## [Data section]

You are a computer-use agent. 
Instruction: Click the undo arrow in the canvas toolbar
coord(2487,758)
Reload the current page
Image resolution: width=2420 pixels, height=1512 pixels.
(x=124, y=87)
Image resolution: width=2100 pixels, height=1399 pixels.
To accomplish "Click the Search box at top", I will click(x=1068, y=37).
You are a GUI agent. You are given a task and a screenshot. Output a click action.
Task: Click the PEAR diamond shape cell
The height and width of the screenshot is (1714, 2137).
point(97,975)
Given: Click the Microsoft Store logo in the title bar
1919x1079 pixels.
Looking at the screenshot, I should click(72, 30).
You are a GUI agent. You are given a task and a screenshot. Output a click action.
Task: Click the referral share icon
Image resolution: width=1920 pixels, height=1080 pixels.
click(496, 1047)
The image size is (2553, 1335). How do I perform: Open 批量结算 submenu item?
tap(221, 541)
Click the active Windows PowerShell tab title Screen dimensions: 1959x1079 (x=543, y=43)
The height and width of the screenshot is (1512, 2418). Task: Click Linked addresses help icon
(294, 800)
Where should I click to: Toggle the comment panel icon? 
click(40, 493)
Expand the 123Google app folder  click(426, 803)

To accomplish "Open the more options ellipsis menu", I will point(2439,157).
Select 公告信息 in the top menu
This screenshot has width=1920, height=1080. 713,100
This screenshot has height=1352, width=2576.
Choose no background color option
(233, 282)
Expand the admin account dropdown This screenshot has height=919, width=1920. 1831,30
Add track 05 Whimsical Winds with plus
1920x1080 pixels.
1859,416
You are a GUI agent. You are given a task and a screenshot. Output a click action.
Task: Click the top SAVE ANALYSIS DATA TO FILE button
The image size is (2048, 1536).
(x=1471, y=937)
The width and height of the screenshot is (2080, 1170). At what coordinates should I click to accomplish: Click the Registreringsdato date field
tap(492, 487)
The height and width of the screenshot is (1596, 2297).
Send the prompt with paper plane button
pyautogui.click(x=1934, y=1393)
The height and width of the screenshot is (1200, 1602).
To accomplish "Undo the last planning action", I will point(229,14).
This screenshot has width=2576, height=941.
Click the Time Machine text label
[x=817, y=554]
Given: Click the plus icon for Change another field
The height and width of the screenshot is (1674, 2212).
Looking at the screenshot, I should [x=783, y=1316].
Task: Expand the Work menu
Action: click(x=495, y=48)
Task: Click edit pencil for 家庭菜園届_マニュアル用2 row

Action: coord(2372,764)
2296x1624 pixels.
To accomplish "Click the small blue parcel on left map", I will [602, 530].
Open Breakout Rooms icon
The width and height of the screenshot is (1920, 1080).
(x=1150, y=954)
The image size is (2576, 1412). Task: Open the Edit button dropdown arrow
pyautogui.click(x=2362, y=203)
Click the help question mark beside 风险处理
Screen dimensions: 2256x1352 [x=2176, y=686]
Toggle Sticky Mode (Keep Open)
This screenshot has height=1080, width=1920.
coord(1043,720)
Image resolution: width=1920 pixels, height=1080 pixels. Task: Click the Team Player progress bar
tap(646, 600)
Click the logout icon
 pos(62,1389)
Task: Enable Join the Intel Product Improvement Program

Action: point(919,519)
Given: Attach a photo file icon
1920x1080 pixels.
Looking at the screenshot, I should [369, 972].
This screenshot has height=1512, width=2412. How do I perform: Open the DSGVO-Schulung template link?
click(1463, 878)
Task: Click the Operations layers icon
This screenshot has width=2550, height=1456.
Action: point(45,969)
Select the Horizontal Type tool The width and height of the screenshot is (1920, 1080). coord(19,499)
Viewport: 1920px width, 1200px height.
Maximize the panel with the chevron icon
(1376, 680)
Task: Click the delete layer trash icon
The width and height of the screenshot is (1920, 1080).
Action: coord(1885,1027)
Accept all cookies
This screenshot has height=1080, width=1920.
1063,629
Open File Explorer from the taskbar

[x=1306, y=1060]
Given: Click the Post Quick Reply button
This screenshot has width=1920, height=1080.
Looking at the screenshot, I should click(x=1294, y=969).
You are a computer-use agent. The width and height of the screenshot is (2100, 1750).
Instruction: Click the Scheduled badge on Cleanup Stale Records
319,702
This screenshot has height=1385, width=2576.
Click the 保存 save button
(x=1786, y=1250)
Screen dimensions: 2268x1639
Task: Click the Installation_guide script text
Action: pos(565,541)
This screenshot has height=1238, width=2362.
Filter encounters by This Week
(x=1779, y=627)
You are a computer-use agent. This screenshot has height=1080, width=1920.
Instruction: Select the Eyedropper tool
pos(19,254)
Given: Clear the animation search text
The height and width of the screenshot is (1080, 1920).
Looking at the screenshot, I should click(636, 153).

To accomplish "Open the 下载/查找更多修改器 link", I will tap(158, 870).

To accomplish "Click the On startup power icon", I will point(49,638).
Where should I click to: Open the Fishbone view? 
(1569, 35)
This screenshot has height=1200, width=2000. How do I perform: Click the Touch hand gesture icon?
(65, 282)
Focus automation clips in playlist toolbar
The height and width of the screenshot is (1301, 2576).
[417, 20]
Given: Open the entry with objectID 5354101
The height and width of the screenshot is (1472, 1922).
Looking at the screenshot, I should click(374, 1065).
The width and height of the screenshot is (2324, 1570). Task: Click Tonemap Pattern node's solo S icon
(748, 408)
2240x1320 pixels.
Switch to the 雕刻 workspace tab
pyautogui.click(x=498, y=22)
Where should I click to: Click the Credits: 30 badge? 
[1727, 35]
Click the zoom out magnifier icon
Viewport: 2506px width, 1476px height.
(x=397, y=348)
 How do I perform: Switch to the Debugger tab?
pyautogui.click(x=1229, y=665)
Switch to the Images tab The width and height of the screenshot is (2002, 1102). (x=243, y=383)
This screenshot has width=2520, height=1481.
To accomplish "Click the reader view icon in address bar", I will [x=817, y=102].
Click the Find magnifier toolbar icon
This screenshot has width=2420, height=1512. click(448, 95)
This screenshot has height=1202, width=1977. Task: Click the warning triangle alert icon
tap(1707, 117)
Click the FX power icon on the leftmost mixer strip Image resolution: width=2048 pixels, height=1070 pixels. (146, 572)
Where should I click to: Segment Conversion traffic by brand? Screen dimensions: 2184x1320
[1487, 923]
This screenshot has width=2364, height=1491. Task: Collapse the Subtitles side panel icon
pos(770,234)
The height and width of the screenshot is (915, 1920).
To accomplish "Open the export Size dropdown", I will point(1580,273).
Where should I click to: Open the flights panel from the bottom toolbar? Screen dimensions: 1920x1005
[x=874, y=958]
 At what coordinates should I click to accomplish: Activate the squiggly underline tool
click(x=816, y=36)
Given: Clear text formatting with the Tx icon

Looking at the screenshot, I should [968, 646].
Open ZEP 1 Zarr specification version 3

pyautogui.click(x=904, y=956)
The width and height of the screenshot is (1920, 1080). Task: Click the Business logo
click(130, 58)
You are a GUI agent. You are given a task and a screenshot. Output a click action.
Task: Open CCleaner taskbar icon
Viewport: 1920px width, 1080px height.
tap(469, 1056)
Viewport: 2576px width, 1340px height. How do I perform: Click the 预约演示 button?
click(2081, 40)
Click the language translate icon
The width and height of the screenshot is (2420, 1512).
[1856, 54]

## [What you have to do]
Among the records above, which lines hold the word "plus"? Copy each one.

## [Answer box]
Add track 05 Whimsical Winds with plus
Given: Click the plus icon for Change another field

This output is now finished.